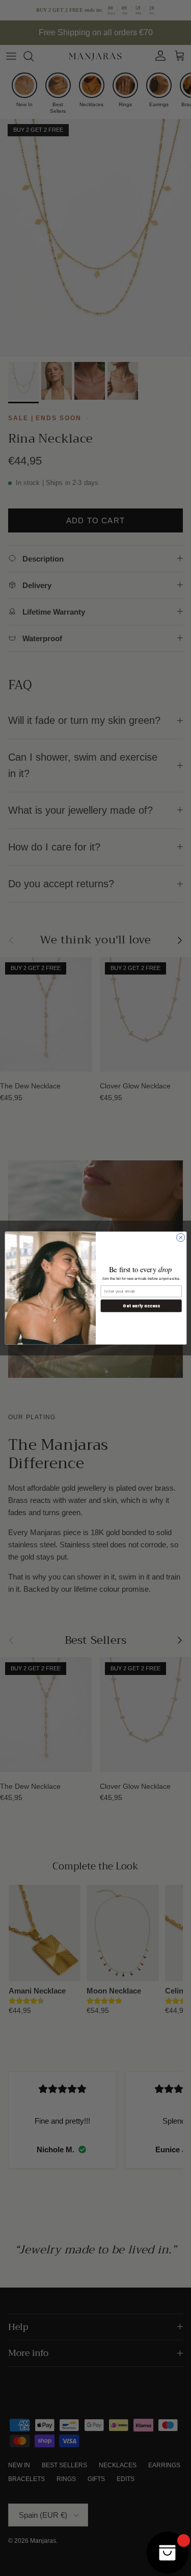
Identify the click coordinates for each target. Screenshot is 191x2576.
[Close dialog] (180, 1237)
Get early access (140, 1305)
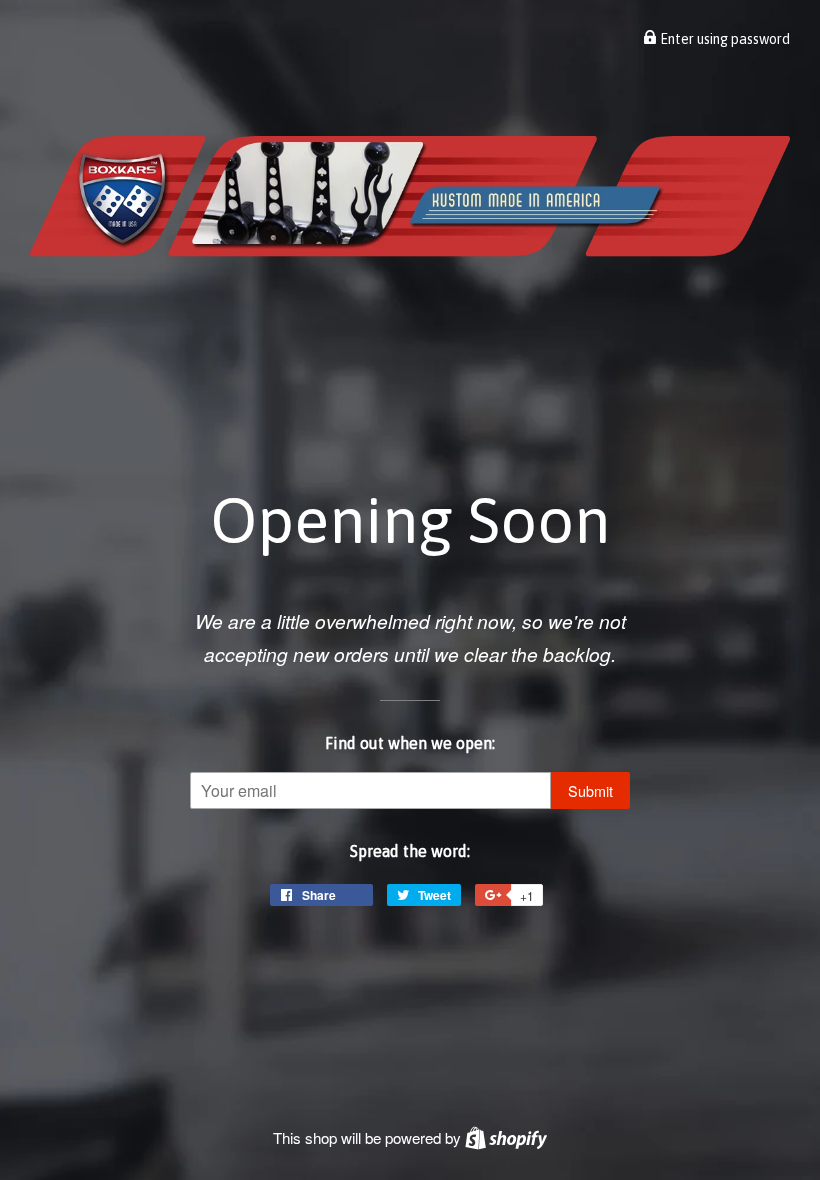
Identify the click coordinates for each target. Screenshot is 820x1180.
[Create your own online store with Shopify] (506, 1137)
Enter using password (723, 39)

....

Assignment:
Copy each line in the listing where "Identify" appears.

Task answer:
Identify the click coordinates for each target. Screenshot is 191x2576.
Identify the click coordinates for each target. Screenshot is 820x1180.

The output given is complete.